Gostaria de saber se atualmente , na audiência de conciação prévia, o Art. 334 §5°, ja está valendo, se o reu pode manifestar desinteresse em comparecer a audiência e apresentar Contestação até 15 dias apos a data da audiência?… Já está sendo utilizada esta regra em nossos Tribunais?
Prezado Antonio, essa nova regra entrará em vigor em 18/03/2016. Até lá vale a regra do artigo 331, § 1º, do CPC atual.
Como fica a aplicação da nova lei para os processos em que já houve interposição de recurso de apelação pela parte, quanto a nova regra de fixação de honorários sucumbenciais também na fase recursal ? Os julgadores poderão aplicar de imediato a nova regra, ou terão que manter a regra vigente ao tempo da sentença e interposição do recurso? Penso que não pode ser aplicado o Novo Código, sob pena de afronta a segurança jurídica. Qual sua opinião?

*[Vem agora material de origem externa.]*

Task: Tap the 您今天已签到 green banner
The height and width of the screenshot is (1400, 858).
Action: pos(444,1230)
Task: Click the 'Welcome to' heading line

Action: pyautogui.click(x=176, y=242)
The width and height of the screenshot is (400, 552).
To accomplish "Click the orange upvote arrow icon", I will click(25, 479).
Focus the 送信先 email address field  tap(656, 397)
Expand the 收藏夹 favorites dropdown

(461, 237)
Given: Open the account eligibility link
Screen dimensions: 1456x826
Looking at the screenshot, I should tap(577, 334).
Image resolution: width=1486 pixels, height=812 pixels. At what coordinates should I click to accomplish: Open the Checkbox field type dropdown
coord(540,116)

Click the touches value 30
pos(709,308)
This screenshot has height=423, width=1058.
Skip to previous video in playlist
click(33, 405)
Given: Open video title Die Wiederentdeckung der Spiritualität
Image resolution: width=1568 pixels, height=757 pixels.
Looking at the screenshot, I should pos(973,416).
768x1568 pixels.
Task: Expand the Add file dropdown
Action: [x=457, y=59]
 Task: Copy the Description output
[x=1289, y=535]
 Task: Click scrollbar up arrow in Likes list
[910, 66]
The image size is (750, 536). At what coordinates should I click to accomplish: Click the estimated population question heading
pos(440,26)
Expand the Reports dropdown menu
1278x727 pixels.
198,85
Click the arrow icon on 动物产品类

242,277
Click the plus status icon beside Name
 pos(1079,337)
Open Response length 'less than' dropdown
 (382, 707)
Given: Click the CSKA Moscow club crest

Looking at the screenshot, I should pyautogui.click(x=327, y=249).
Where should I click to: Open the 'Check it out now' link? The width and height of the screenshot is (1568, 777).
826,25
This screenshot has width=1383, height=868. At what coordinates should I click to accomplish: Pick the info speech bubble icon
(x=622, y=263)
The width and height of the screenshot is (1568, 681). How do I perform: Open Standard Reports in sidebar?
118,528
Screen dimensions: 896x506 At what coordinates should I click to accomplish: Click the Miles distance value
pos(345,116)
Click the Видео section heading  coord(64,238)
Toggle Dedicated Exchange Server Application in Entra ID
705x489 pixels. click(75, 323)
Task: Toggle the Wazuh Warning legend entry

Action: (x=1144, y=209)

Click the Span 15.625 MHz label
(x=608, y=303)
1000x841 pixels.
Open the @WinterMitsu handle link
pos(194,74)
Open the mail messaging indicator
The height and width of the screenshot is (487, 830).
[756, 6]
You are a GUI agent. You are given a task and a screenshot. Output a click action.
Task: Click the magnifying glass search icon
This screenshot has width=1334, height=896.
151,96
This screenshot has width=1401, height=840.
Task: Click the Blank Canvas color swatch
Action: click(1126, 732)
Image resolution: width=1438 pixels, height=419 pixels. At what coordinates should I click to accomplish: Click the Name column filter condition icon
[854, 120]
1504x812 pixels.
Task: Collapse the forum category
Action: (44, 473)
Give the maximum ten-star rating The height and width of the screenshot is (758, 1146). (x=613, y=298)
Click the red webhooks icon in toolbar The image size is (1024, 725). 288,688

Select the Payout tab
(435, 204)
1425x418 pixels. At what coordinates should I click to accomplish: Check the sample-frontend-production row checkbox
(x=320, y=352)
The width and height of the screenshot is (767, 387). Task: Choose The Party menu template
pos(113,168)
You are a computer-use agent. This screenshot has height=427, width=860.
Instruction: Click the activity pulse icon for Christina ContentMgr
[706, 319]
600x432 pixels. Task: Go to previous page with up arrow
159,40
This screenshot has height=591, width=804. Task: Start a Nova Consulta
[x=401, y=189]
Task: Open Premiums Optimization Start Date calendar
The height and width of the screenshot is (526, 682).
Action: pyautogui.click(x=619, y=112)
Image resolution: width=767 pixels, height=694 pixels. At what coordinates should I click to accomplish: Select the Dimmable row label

Como fica o cumprimento de um despacho ja assinado pelo Juiz antes do novo CPC, mas cuja intimação das partes somente a dará após o novo CPC.
Como fica um despacho judicial assinado antes do novo CPC mas cuja intimação das parte somente se dará após o novo CPC?
como ficam as fases de cumprimento de sentença e impugnação à fase de cumprimento de sentença, que serão despachadas com data a partir de 18/03/2016
Prezado, Professor..Primeiramente um prazer rever o senhor por aqui. Gostaria de saber se nos processos que estão em curso se aplica as regras contidas no NOVO CPC. Ou seja, se o autor for intimado para apresentar replica, já estará valendo a aplicação do novo CPC? Inclusive no sentido de que pode impugnar o pedido da gratuidade da justiça nos próprios autos?
Prezado Professor, cabe Agravo de Instrumento contra decisão proferida em dezembro.2015, mas publicada somente em 24.03.2016, rejeitando exceção de incompetência? Muito Obrigado.
Prezado professor,
Gostaria de saber da aplicabilidade do §14 do art. 85 do novo CPC, que versa sobre a vedação à compensação de honorários. Considerando que a sentença permitiu, com base na súmula 206 do STJ, enquanto vigente o antigo CPC, posso alterar de ofício no segundo grau de jurisdição, para vedar a compensação?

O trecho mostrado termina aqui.